## Passage to read:

- - - -

Launch of the CDT in Data Science

3 Nov 2014

Distinguished Lectures to mark the Launch of the EPSRC CDT in Data Science

Date: Monday 3rd November 2014

Time: 14:30-17:30, followed by a reception

Location: G.07 & G.07A, Informatics Forum, University of Edinburgh


Professor Kathleen R. McKeown
Director, Columbia University Institute for Data Sciences and Engineering

Abstract: “At the Intersection of Data Science and Language”
Data science holds the promise to solve many of society’s most pressing challenges. But much of the data necessary to solve problems is locked within volumes of text and speech on the web.  Thus, in many cases, data science can only succeed if paired with natural language processing. In this talk, I will discuss the data science initiative at Columbia University and research within its New Media Center, where we investigate the analysis of news, Twitter, online discussion and as well as texts coming from digital humanities, scientific and other disciplines. I will describe research projects that draw from scientific journals, from historical sources, from online media, and from novels.

Professor Fernando C. N. Pereira
Research Director, Google

Abstract: “Bottom-Up Semantics”
Advances in statistical and machine learning approaches to natural-language analysis have yielded a wealth of methods and applications in information retrieval, speech recognition, machine translation, and information extraction. Yet, even as we enjoy these advances, we recognize that our successes are to a large extent the result of clever exploitation of redundancy in language structure and use, allowing our algorithms to eke out a few useful bits that we can put to work in applications. By focusing on applications that extract a limited amount of information from the text, finer structures such as word order or syntactic structure could be largely ignored in information retrieval or speech recognition. However, by leaving out those finer details, our language-processing systems have been stuck in an "idiot savant" stage where they can find everything but cannot understand anything. Our main language processing challenge is to create robust, accurate, efficient methods that learn to understand the main entities and concepts discussed in any text, and the main claims made. These will enable our systems to answer questions more precisely, to verify and update knowledge bases, and to trace arguments for and against claims throughout the written record. I will argue with examples from my team’s research that we need deeper levels of linguistic analysis to do this. But I will also argue that it is possible to do much that is useful even with our very partial understanding of linguistic and computational semantics, by taking (again) advantage of distributional regularities and redundancy in large text collections to learn effective analysis and understanding rules.

- - - -

## Stored data:
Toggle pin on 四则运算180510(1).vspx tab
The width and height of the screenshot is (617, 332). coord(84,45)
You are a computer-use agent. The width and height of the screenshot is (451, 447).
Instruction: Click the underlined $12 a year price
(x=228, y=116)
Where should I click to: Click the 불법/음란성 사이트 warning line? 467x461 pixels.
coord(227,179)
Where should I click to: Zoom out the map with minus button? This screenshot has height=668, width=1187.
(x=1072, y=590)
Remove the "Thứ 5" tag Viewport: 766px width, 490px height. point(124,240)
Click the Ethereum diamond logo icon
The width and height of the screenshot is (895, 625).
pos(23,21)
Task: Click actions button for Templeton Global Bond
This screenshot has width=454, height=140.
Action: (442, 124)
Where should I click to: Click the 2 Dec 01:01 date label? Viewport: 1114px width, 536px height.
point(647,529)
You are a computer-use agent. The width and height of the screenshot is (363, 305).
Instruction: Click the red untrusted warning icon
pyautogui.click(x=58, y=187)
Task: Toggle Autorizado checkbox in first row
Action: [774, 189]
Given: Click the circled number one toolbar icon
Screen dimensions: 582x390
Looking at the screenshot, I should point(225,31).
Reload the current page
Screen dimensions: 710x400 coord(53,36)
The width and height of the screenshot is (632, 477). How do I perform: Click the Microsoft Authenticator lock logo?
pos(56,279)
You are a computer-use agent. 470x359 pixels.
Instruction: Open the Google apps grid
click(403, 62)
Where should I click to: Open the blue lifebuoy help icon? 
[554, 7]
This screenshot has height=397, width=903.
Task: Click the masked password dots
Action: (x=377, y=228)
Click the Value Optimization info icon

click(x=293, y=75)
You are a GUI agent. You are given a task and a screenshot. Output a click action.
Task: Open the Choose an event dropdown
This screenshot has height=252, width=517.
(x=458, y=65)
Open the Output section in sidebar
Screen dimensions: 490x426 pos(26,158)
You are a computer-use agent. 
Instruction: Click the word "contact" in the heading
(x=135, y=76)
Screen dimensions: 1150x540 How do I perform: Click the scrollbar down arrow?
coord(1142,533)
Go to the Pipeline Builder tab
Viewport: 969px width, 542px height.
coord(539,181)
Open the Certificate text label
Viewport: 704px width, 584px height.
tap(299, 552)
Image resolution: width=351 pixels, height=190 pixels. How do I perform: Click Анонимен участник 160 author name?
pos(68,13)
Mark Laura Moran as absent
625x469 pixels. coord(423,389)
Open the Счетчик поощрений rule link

- - - -

## What this task involves:
In the event announcement, write out the stretch from "Professor Kathleen R." through "and from novels.". The records were drawn from a separate source.

## Response:
Professor Kathleen R. McKeown
Director, Columbia University Institute for Data Sciences and Engineering

Abstract: “At the Intersection of Data Science and Language”
Data science holds the promise to solve many of society’s most pressing challenges. But much of the data necessary to solve problems is locked within volumes of text and speech on the web.  Thus, in many cases, data science can only succeed if paired with natural language processing. In this talk, I will discuss the data science initiative at Columbia University and research within its New Media Center, where we investigate the analysis of news, Twitter, online discussion and as well as texts coming from digital humanities, scientific and other disciplines. I will describe research projects that draw from scientific journals, from historical sources, from online media, and from novels.